Stormy Weather (song)
From Wikipedia, the free encyclopedia
"Stormy Weather" is a 1933 song written by Harold Arlen and Ted Koehler. Ethel Waters first sang it at The Cotton Club night club in Harlem. It has since been covered by artists as diverse as Frank Sinatra and Clodagh Rogers.
The song tells of disappointment, as the lyrics, "Don't know why there's no sun up in the sky" show someone pining for her man to return. The weather is a metaphor for the feelings of the singer; "stormy weather since my man and I ain't together, keeps raining all the time."
In 1952, R&B group The Five Sharps recorded "Stormy Weather" for Jubilee Records, and test pressings were made. The master was later lost to fire, and only three extant original pressings (all on 78 RPM) are known to exist (although original 45 RPM issues on Jubilee are still, currently 55 years later [2007], rumored to exist). All known 45 RPM copies bearing the Jubilee label (as well as a 1972 reissue on Bim Bam Boom records) have been bootlegged from one of the three known 78 copies (a cracked copy, whose crack is audible on all reissues).
In 2004, Ethel Waters's version was one of 50 recordings chosen that year by the Library of Congress to be added to the National Recording Registry.
The radio program Marketplace uses "Stormy Weather" as background music when the major stock market indices are down for the day. [1]
- Frank Sinatra recorded three studio versions of the song; the first as a single in the 1940s, the second, in 1959 for the album No One Cares, and lastly, in 1984 for the album L.A. Is My Lady.
- Judy Garland recorded a studio version of the song for her "London Sessions" with Capitol. Most notible is her live performance of the song recorded for the Grammy Award Winning Carnegie Hall Album.
- Django Reinhardt performs this song, and it can be found on the album Keep Cool: Guitar Solos (1950-1953).
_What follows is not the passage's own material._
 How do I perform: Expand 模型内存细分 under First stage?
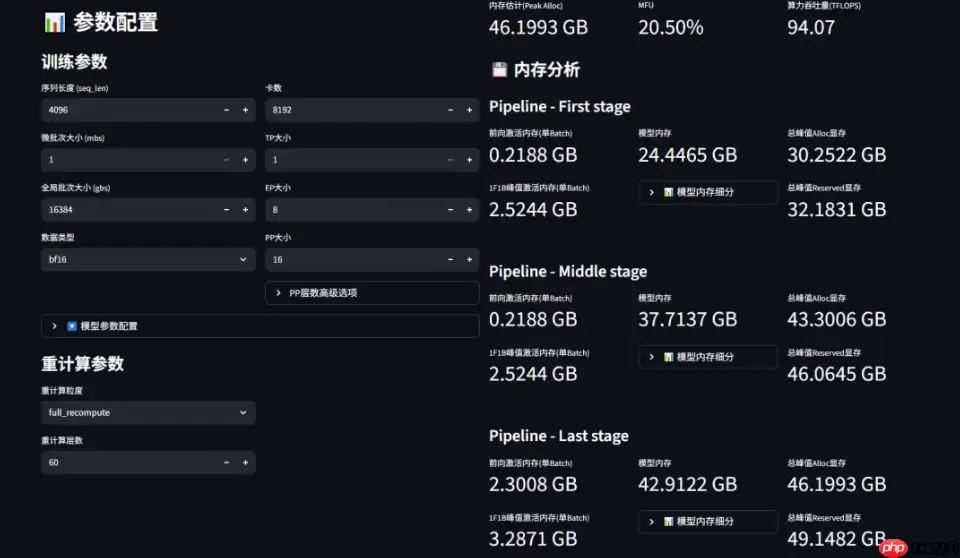tap(708, 192)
- LaKisha Jones sung this song during her course of American Idol under the guidance of Tony Bennett.
- During the 1980s, there was a Chicago-based rhythm-and-blues a capella group called "Stormy Weather". They were strongly associated with the Chicago Cubs.
- Lena Horne became famous in 1943 for her rendition of Stormy Weather in the movie of the same name (which she made while on loan to 20th Century Fox from MGM). Horne's version of the song was inducted into the Grammy Hall of Fame in 2000.[1]
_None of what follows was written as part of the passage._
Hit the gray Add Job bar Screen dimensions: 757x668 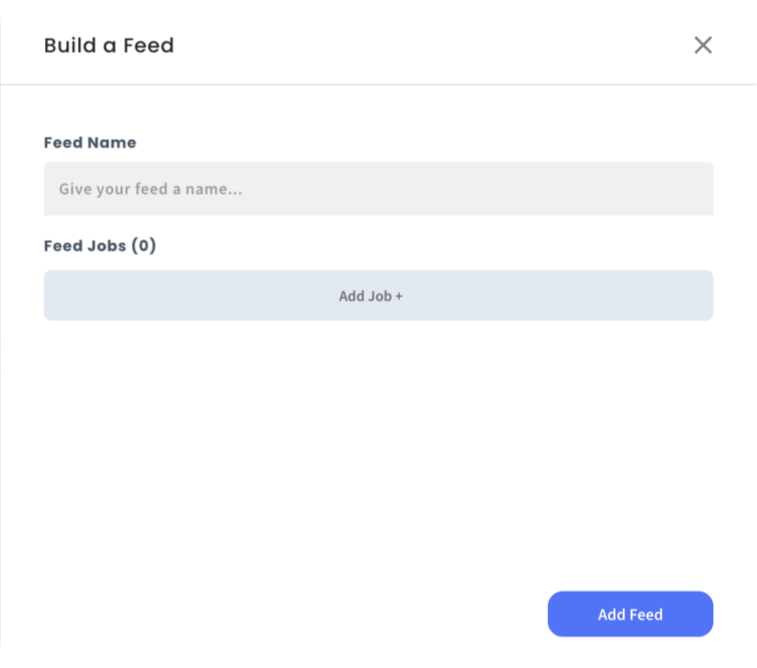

- Rock star Jeff Lynne of ELO fame, recorded a cover of the song on his 1990 solo album Armchair Theatre.
- Rest Assured recorded a cover of the song in 1993 to co-incide with the song's 60th birthday although somewhat different from the original due to the use of samples and a rap; produced by Harry Sutcliffe.
- Reigning Sound recorded a cover of the song which opens their 2002 album 'Time Bomb High School'.
- Among the "balled-up ballads" (popular songs with racy lyrics added) in the nudie-cartoon anthology Sex to Sexty is this parody:
Can't go on
Doctor says I got the gon
Stormy Weather
Can't keep my poor legs together
Keeps running all the time.
- The song is referenced in the 1962 Academy Award nominated animated short Disney musical film, A Symposium on Popular Songs during the song, "Although I Dropped $100,000" written by Robert & Richard Sherman.
- The song is also referenced in the song "Frank Sinatra" by Cake. The following lyrics are found in the Chorus: "While Frank Sinatra sings "Stormy Weather", the flies and spiders get along together; cobwebs fall on an old, skipping record".